高時間分解能飛行時間測定器の運用、解析
昨年度の核子対あたり130GeVの金・金衝突に引き続き、本年度の核子対あたり200GeVの金・金衝突においても高時間分解能飛行時間測定器は順調に運用され、飛行時間測定によるハドロン粒子識別に貢献をしている。

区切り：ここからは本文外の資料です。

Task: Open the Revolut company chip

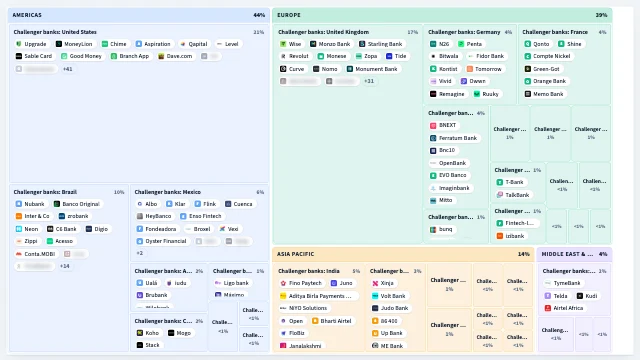Action: (294, 56)
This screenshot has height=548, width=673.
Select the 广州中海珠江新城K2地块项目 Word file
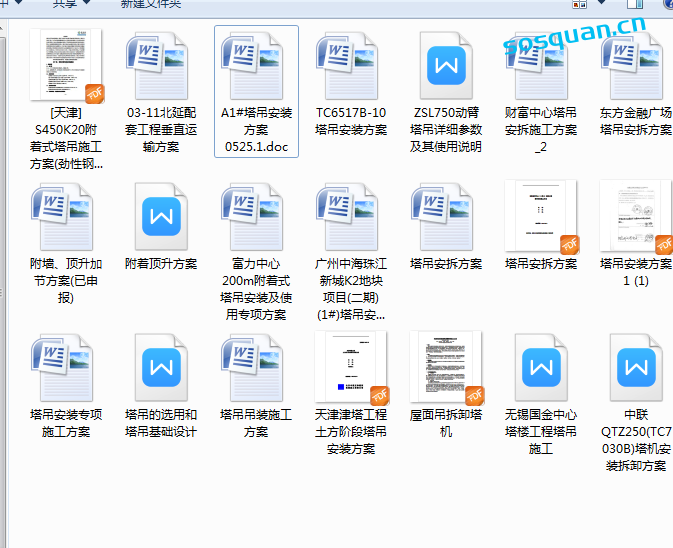tap(350, 217)
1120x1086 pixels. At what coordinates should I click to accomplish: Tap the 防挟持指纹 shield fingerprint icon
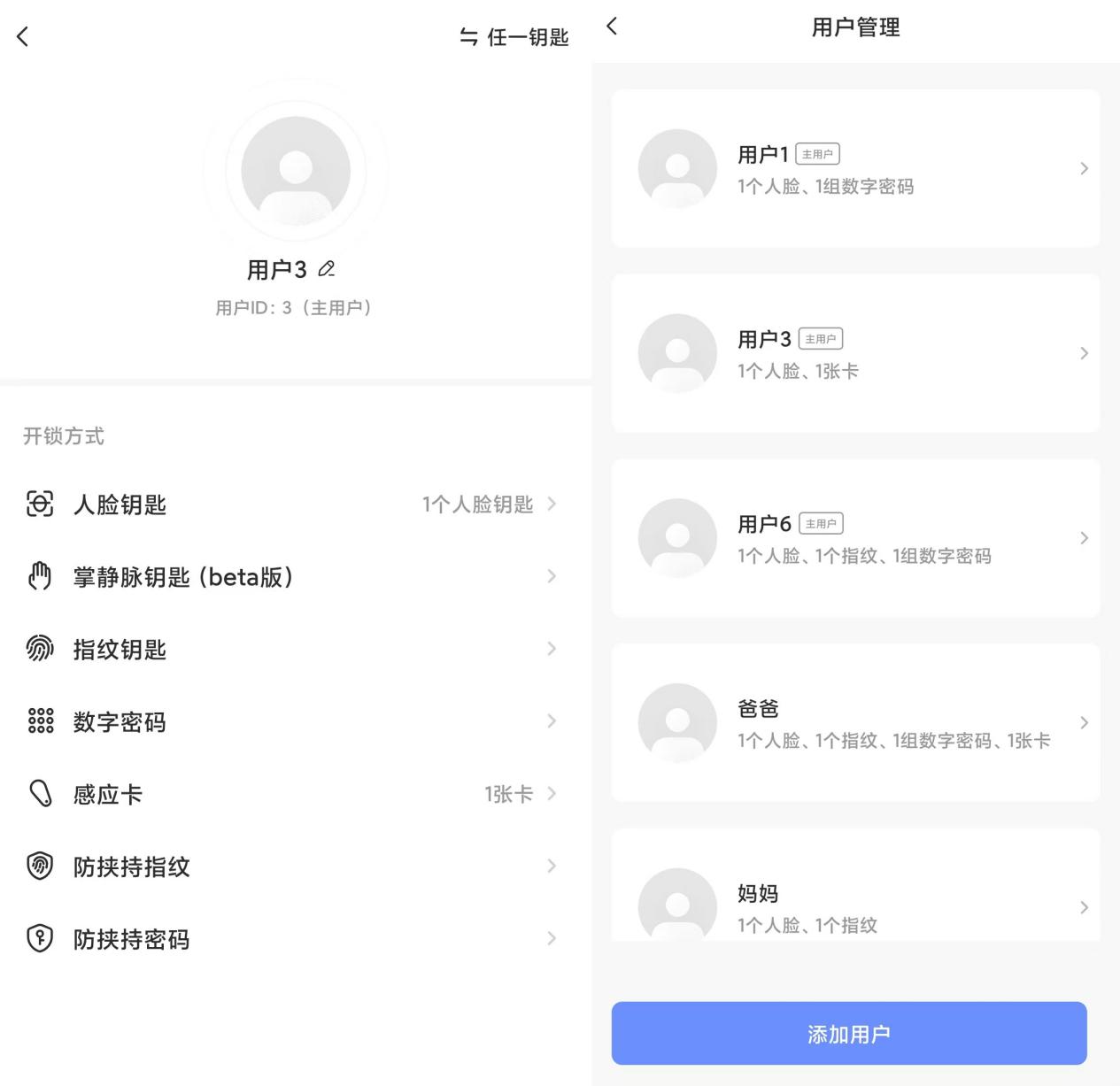point(40,866)
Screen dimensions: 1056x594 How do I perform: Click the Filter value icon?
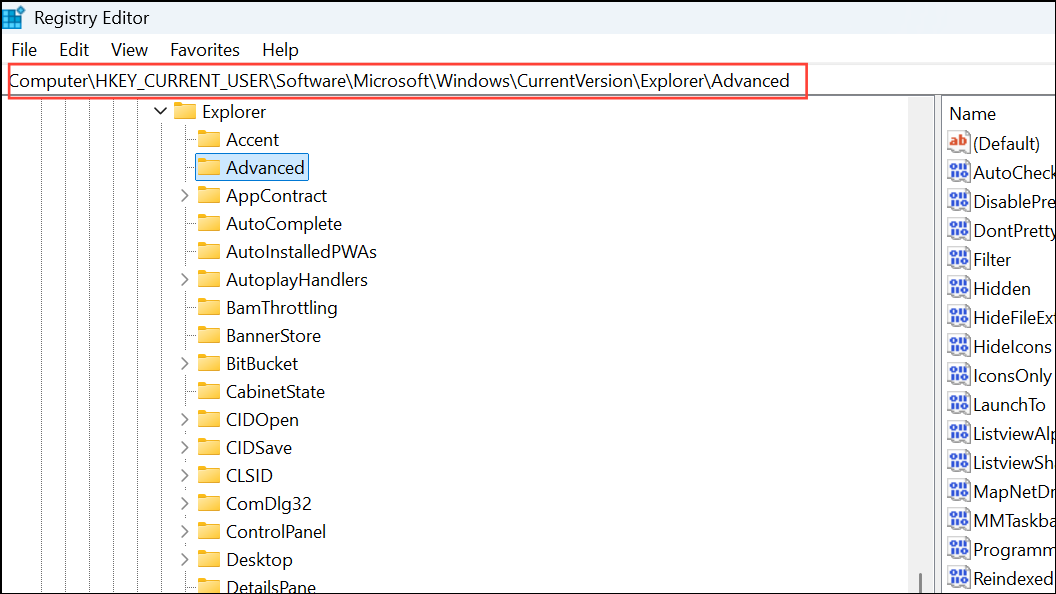(x=957, y=259)
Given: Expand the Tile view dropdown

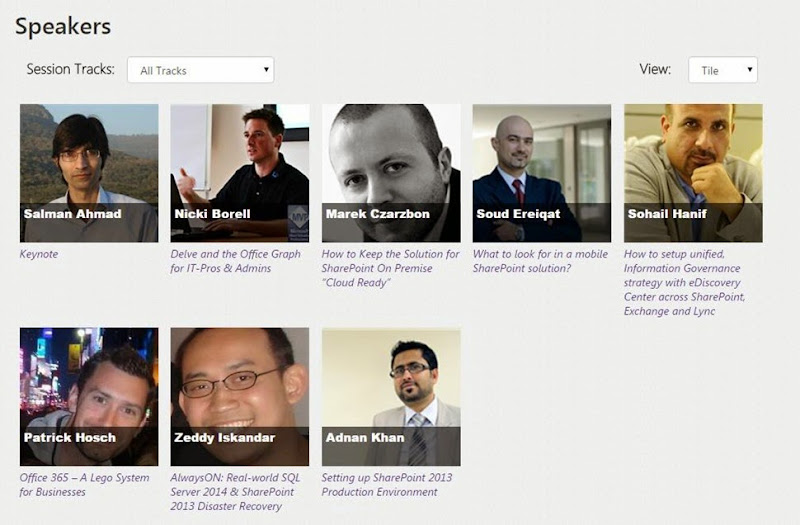Looking at the screenshot, I should pyautogui.click(x=723, y=70).

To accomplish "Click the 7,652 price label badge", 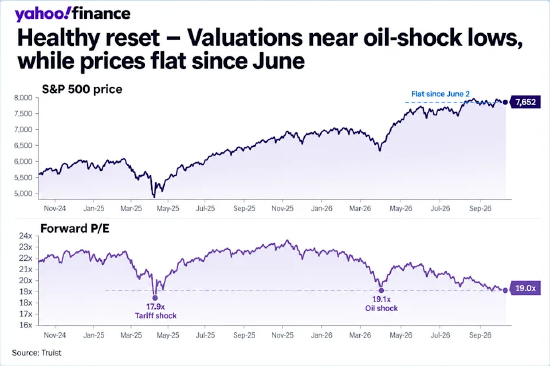I will point(525,102).
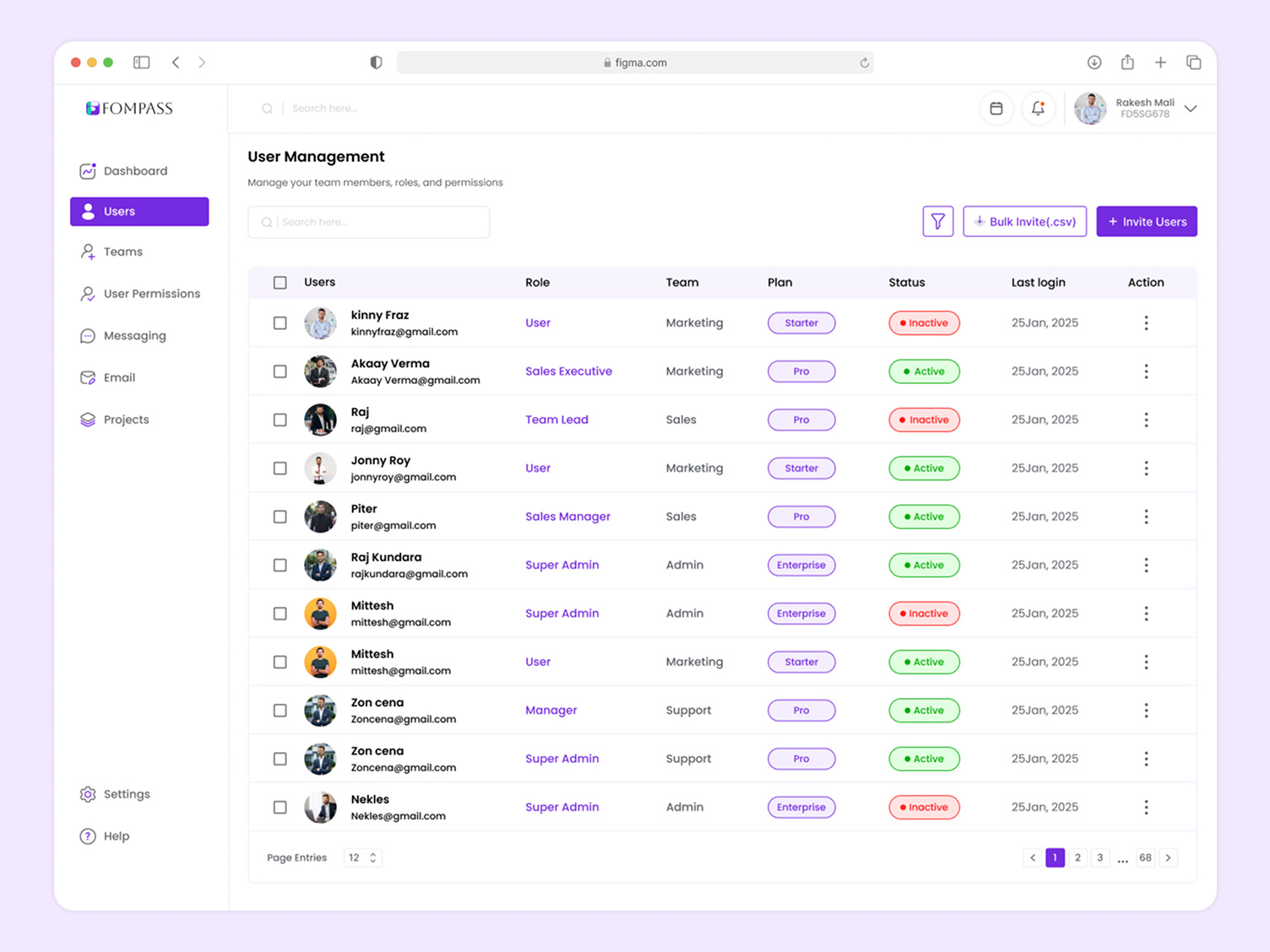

解析は現在進行中であるが、すべての要素を含めた分解能が100ピコ秒程度の時間分解能が得られつつある。昨年度にくらべ十分な統計量が得られたため、2001年のデータからハドロン測定に関する主な結果が得られるであろうと期待している。
陽子・陽子衝突のための衝突検出器の製作、運用
高エネルギー原子核・原子核衝突特有の現象を明らかにするためには、AGSやSPSでなされてきたように、陽子・陽子衝突〜陽子・原子核衝突との系統的比較が必要である。一方で、PHENIX実験のトリガー装置はビームラピディティに近い速度を持つリーディングパーティクルで事象選択を行っており高エネルギー重イオン衝突では幾何学的断面積のほぼ100%を検出しうるが、陽子・陽子衝突においては幾何学的断面積の半分程度しか事象選択されない。また、粒子識別に必要な飛行時間測定の開始時間測定の時間分解能も不十分である。このため、陽子・陽子衝突におけるハドロン識別・測定専用のトリガー装置の設計・製作を筑波大のチームが行った。ハドロン識別・測定を行う観測領域内に専用のプラスチックシンチレーター・ホドスコープを新たに8組設置し、2001年12月から1月にかけて行われた陽子・陽子衝突実験において運用を行った。そして、計画通りの性能を発揮することが出来、新設された検出器をスタートタイミングとした飛行時間測定による粒子識別にも成功している。陽子・陽子衝突のデータ解析も現在鋭意進められている。
物理解析
筑波チームではハドロンの方位角異方性の解析に軸足をおいた解析を進めている。方位角異方性の解析方法による結果の安定性やジェットなどの影響などの検討を進めるとともに、2001年のデータから粒子識別を伴った方位角異方性の解析や高運動量粒子によるJet Tomographyを進めている。
高運動量領域の粒子識別能力
2000年のデータ解析から、 横運動量分布を中心衝突と周辺衝突を比較すると中心衝突では高運動量成分が 減少するという現象が見つかった。これはSPSでは見られなかった全く新しい現象であり、QGP中のJetQuench効果ではないかと研究者の注目が集まっている。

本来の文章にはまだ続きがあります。